Subj : Re: Block IPs based on Location
To : Wilfred van Velzen
From : Compctech
Date : Fri Feb 28 2025 06:50 pm
> Hi Compctech,
> On 2025-02-28 10:47:03, you wrote to All:
> Yes you can get the IP block ranges by country at
http://www.ipdeny.com/
> For example I do this in a script for some countries (not my fido machine
> though, because there are a lot of fido systems in russia):
> wget -q -O zone.belarus
>
http://www.ipdeny.com/ipblocks/data/aggregated/by-aggregated.zone
> wget -q -O zone.china
>
http://www.ipdeny.com/ipblocks/data/aggregated/cn-aggregated.zone
> wget -q -O zone.iran
>
http://www.ipdeny.com/ipblocks/data/aggregated/ir-aggregated.zone
> wget -q -O zone.north-korea
>
http://www.ipdeny.com/ipblocks/data/aggregated/kp-aggregated.zone
> wget -q -O zone.russia
>
http://www.ipdeny.com/ipblocks/data/aggregated/ru-aggregated.zone
> After this I feed the files to fail2ban with these commands:
> fail2ban-client restart --unban countries
> fail2ban-client set countries banip $(<zone.north-korea )
> fail2ban-client set countries banip $(<zone.belarus )
> fail2ban-client set countries banip $(<zone.china )
> fail2ban-client set countries banip $(<zone.iran )
> fail2ban-client set countries banip $(<zone.russia )

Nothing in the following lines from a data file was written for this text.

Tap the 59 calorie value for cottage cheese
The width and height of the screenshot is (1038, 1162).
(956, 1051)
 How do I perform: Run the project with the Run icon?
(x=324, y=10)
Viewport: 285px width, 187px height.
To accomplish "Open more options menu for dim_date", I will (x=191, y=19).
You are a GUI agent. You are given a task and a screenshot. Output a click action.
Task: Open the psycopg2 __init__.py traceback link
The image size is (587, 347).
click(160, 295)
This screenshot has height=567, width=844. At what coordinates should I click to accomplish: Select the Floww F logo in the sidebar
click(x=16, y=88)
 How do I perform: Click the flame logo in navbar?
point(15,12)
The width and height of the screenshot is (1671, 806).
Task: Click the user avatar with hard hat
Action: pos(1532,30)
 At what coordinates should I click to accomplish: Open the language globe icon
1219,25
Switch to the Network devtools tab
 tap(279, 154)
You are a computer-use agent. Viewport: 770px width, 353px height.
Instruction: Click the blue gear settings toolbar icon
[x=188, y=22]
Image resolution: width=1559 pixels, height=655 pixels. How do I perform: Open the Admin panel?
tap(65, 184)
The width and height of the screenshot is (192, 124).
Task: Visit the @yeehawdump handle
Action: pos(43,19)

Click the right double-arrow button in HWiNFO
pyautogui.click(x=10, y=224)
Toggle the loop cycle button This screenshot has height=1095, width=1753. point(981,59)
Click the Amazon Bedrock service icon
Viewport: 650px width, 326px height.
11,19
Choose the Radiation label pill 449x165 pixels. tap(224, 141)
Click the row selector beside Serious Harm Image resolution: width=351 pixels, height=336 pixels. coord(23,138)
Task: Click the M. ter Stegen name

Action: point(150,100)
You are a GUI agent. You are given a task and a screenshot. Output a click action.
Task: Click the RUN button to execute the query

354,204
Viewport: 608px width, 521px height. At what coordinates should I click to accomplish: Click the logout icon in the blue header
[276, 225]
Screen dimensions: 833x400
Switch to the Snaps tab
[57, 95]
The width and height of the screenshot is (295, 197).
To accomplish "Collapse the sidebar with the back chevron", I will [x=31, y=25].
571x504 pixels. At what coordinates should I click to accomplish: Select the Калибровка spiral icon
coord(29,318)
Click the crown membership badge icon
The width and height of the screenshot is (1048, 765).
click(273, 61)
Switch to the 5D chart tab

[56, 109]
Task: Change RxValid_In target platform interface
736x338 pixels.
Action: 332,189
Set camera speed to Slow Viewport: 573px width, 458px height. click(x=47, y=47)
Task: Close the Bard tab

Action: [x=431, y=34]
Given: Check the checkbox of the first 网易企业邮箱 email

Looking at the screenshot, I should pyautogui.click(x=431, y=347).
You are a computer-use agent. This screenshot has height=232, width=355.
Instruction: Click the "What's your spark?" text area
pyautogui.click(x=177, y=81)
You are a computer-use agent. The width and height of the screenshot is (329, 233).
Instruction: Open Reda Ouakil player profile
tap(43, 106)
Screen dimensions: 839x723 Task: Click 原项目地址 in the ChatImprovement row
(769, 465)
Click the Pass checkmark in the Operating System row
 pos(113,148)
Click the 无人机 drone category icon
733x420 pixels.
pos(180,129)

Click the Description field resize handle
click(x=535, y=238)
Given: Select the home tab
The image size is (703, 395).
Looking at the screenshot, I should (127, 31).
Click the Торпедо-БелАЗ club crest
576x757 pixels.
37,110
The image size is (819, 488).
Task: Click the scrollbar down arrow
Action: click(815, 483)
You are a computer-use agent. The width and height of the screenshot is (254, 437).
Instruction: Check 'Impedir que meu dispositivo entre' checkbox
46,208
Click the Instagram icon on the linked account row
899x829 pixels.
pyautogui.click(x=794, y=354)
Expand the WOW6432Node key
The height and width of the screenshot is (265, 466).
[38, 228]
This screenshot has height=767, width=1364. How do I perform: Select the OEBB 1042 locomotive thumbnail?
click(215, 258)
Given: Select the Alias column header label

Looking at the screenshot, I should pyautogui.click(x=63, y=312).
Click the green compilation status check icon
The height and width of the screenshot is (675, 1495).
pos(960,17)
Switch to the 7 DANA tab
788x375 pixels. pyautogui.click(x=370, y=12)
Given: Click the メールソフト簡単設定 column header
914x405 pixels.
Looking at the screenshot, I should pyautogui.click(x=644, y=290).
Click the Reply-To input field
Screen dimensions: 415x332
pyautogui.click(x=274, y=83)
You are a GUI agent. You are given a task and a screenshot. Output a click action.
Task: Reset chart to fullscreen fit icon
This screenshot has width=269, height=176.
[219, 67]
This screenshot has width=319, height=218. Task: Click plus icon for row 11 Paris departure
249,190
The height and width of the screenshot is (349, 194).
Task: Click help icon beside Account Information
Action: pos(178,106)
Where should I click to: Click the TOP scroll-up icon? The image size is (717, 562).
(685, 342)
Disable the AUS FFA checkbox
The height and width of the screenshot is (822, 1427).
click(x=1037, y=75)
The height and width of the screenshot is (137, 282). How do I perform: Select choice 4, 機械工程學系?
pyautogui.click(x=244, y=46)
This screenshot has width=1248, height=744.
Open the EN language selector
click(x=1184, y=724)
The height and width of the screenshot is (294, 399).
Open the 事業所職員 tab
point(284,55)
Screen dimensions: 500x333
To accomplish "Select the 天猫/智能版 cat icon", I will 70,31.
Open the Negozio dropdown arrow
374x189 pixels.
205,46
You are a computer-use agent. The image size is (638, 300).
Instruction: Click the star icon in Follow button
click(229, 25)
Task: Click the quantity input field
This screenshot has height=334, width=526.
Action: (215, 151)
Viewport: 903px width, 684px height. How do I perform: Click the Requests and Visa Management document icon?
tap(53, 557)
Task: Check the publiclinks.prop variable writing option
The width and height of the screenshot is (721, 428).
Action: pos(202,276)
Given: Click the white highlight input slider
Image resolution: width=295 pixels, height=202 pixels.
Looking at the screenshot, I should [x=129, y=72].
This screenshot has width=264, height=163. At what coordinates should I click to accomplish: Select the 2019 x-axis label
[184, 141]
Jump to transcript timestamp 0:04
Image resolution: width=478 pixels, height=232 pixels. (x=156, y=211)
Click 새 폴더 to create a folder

> And in my fail2ban config (/etc/fail2ban/jail.d/custom.local), I have this
> section:
> [countries]
> filter = manual
> banaction = %(banaction_allports)s
> bantime = -1
> enabled = true
> Bye, Wilfred.
> --- FMail-lnx64 2.3.2.4-B20240523
> * Origin: FMail development HQ (2:280/464)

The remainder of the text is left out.